Depuis un an, Johanne s’est installé sur leur ferme et mène une activité de pépinière de plantes aromatiques et médicinales. Elle bénéficie d’un commodat, une mise à disposition d’un bout de terrain à titre gratuit. Son activité permet de collaborer lors du travail quotidien, pour la commercialisation ou de partager du matériel existant. Un magasin est par exemple géré sur la ferme pour fournir des produits aux habitants sur la commune “en ultra-local”. De cette manière Johanne participe au collectif des Mawagits sans être engagée financièrement dans l’activité maraîchère. On a différents niveaux d’implication dans le collectif”, dit Grégoire, cela permet à chacun de trouver sa place dans l’écosystème de la ferme.

A l’avenir, Grégoire espère pouvoir continuer et augmenter cette forme de collaboration. Un des objectifs serait d’acquérir quelques nouveaux hectares pour permettre à un paysan boulanger de s’installer et enrichir la diversité de profils sur la ferme.
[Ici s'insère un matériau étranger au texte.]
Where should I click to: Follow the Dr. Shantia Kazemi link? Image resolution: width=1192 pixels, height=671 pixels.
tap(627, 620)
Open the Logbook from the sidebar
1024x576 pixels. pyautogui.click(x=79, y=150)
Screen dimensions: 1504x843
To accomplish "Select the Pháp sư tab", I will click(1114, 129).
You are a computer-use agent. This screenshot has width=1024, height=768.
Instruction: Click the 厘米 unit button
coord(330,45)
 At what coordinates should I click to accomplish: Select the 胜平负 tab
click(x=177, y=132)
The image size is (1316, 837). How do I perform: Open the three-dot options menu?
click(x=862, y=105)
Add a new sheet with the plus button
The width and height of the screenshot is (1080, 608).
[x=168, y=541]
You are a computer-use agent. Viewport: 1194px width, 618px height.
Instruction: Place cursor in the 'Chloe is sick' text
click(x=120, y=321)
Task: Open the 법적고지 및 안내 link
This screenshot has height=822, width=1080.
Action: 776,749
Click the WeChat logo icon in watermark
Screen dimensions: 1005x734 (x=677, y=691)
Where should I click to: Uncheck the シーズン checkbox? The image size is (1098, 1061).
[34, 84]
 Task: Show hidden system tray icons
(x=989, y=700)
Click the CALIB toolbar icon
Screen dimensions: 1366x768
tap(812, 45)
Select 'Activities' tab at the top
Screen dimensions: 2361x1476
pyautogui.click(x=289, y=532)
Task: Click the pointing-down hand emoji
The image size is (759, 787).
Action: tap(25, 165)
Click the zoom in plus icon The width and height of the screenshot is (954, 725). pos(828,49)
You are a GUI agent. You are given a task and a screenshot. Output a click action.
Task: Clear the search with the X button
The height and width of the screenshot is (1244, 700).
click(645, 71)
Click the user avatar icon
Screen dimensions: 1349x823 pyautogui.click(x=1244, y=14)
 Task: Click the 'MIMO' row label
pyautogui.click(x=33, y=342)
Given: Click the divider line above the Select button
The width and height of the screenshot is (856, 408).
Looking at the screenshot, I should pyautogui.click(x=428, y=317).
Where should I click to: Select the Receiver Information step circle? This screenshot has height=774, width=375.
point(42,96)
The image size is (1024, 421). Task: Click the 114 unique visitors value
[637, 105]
Un appel du pied pour inciter de jeunes agriculteurs à se lancer dans une telle aventure. “Il faut faire le bon choix entre ne pas se précipiter et ne pas laisser des bonnes occasions s’en aller. Mais à un moment il faut se lancer!

D’un point de vue économique, il voit l’avenir très sereinement. “On a un système à quasiment 0 charges. Cela nous permet d’avoir un revenu correct et d’ici un an ou deux, on pourra expérimenter des systèmes en prenant plus de risques.” 

Sébastien Angers, un autre agriculteur que j’entendais parler récemment disait : “C’est dans le partage, la collaboration qu’on va réussir à faire de l’agroécologie rentable et productive.” Des terrains prêtés à titre gratuit, une structure collective, des systèmes à très faible charge. Ce sont ces clés qu’utilisent de jeunes agriculteurs pour s’installer et obtenir une viabilité de leur système après quelques années. Cette nouvelle génération de paysans ne peut pas ou ne veut pas s’endetter à vie. Ils veulent expérimenter, explorer des solutions tant sur le plan technique que sur le plan humain sans que leurs décisions ne soient dictées par des contraintes économiques à long terme. Ils veulent pouvoir faire des erreurs et avoir le choix.

L’agroécologie ne peut pas se résumer à des techniques agricoles. Il s’agit bel et bien de personnes qui veulent recréer du lien avec la Nature et les Hommes. Il est de ces rencontres, ces échanges qui vous confortent dans vos pensées, qui vous inspirent à entreprendre les actions que vous avez derrière la tête. Grégoire en fait partie car il transporte une énergie positive et une sérénité dans une situation où nous en avons besoin. 

Ne nous y trompons pas, il ne s’agit pas là d’un détachement avec le monde actuel mais d’un choix de vie. Un alignement de ses actions avec la vision du monde qu’il désire pour demain.

“Nous sommes à un point de bascule” nous dit-il. Et j’en suis convaincu, nous sommes nombreux à en être conscients. A nous de saisir cette opportunité pour se mettre en action.